- [WHAT THE EXERCISE ASKS]
Rewrite the listing below, replacing "navbar" with "navigation bar" and changing nothing else. Leave the pictures out of your version.

_____

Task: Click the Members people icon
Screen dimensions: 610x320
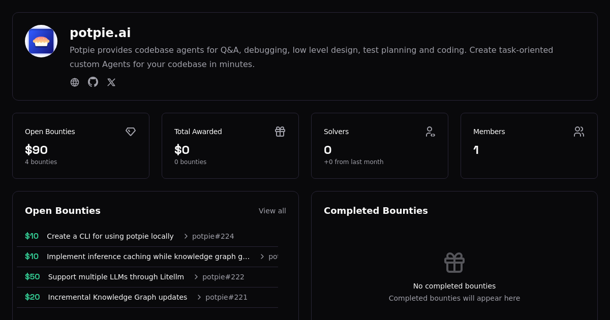Action: 579,132
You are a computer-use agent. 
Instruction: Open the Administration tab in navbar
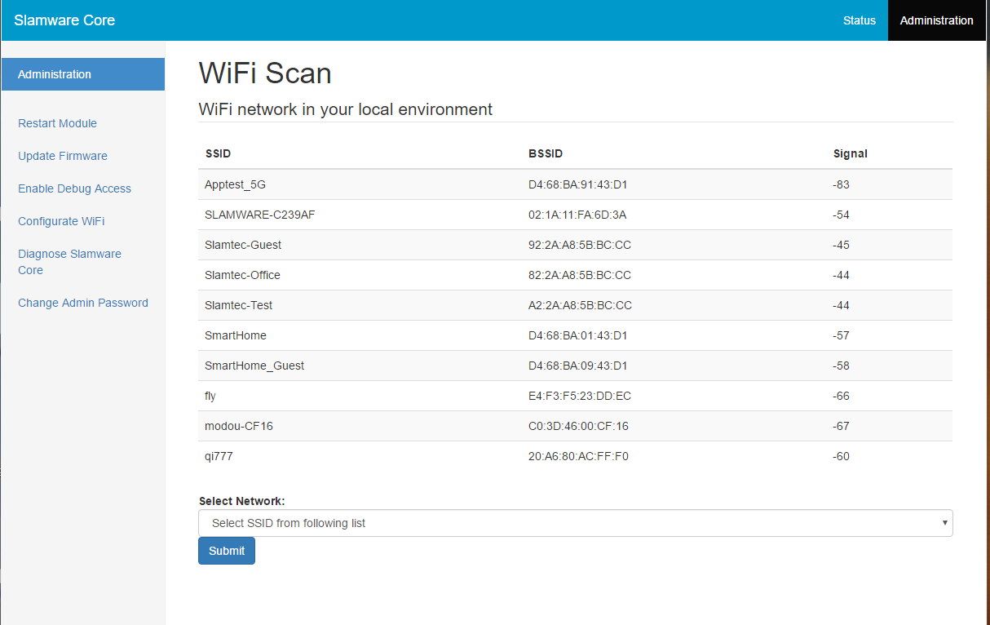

_____

- [THE SOLUTION]
Task: Click the Members people icon
Screen dimensions: 610x320
Action: 579,132
You are a computer-use agent. 
Instruction: Open the Administration tab in navigation bar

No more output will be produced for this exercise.